Keep visiting websites for updates, whether York Barbican, York Theatre Royal, the Grand Opera House, The Crescent, wherever. We Will Rock You has just been confirmed for the Grand Opera House for March 22 to 27 next year.
Look out too for the streaming of past hit shows. More and more theatres and arts companies are doing this…
…For example, National Theatre At Home on YouTube
HULL playwright Richard Bean’s comic romp One Man, Two Guvnors has drawn more than two million viewers since being launched on the National Theatre’s YouTube channel last Thursday.
Next up, available for free from 7pm this evening for a week, will be Sally Cookson’s innovative, dynamic, remarkable stage adaptation of Charlotte Bronte’s Yorkshire novel, Jane Eyre.
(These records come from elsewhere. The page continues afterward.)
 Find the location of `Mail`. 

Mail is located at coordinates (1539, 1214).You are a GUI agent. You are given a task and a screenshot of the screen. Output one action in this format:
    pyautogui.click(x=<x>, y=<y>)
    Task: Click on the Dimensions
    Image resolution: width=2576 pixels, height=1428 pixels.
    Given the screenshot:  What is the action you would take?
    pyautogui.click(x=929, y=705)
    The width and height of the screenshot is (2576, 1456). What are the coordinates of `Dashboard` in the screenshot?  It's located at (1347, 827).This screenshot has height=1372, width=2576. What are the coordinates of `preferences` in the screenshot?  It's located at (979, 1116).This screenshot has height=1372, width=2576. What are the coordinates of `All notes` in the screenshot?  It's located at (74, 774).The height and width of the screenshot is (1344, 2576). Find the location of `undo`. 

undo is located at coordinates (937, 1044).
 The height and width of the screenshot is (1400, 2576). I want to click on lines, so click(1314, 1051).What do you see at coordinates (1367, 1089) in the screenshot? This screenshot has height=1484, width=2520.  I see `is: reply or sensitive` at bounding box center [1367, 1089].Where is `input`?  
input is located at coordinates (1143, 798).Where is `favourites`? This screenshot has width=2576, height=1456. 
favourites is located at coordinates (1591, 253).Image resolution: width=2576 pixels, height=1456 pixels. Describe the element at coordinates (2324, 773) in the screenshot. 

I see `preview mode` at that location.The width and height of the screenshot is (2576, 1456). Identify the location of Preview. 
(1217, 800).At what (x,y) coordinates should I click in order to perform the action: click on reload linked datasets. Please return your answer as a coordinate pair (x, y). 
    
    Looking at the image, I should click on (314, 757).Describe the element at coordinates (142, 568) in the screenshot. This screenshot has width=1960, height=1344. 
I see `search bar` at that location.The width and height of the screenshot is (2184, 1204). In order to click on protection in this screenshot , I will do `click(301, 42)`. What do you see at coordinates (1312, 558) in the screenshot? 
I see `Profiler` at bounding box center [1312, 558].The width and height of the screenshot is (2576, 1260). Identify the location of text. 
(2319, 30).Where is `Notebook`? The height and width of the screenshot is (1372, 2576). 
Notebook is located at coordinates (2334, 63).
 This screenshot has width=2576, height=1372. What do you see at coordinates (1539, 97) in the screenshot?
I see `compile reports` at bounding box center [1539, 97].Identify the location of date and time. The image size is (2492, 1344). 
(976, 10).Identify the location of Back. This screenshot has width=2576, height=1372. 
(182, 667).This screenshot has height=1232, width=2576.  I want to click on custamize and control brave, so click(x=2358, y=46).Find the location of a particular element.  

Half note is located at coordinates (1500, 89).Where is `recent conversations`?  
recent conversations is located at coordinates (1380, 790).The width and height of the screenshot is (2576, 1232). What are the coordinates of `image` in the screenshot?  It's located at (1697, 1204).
You may recall the NT’s touring production from its week-long run at the Grand Opera House, York, in May 2017. Truly worth staying in for…but you will be doing that anyway, won’t you.
Venturing outdoors…to spot #openwindowsyork2020
AMID the strict Government strictures, when allowed out to walk the dog or take that one burst of mentally and physically beneficial exercise a day, you can discover a new form of “window dressing” and maybe even “window shopping” near you.
The Covid-19 pandemic has shut the doors on York Open Studios 2020, when 144 artists and makers would have been welcoming visitors on April 17 to 19 and 25 and 26. Enterprising as ever, they now say: “We can’t open our doors, but we can show you our work through our windows”, as they launch #openwindowsyork2020. “If you see one, let us know,” they add.
Vintage game of the week: Backgammon
LOCKDOWN is the perfect chance to dust off faithful old games consigned to gathering dust on top shelves.
Bring back Backgammon, one of the oldest known board games, whose history can be traced back nearly 5,000 years to archaeological discoveries in Mesopotamia. In this quick-thinking two-player game, each player has 15 pieces that move between 24 triangles, according to the roll of two dice. You gotta roll with it, as Oasis once sang.
Easter egg hunt
EASTER Day celebrations demand an Easter egg hunt, whether indoors or in the garden, if that is possible.
Two customs spring to mind: firstly, wrapping eggs in ribbon for boiling that will then leave a pretty decorative pattern on the eggs.
Secondly, writing poetic ditties as clues for the Easter egg hunter to find the hidden chocolate goodies. Happy hunting, happy Easter, dear readers.
Clap for Carers
YES, we miss the sound of applause bursting through our theatre walls, but for now, save your hand-clapping for showing support every Thursday at 8pm for our NHS doctors, hospital staff, carers, rising tide of volunteers and key workers. God bless them all.
And what about…
BOOKS on pandemics and plagues. Cookbooks. The return of BBC One’s Have I Got News For You on Fridays, albeit in compromised social-distancing-from-home form. The shockumentary series Tiger King: Murder, Mayhem And Madness on Netflix. Writing a 10 Things list like this one.
Reading the regular Tweets from Reece Dinsdale, Emmerdale actor full of nous, and Alan Lane, Slung Low artistic director and man of action around Leeds. Keep drinking hot drinks and gargling regularly, as well as all that hand-washing.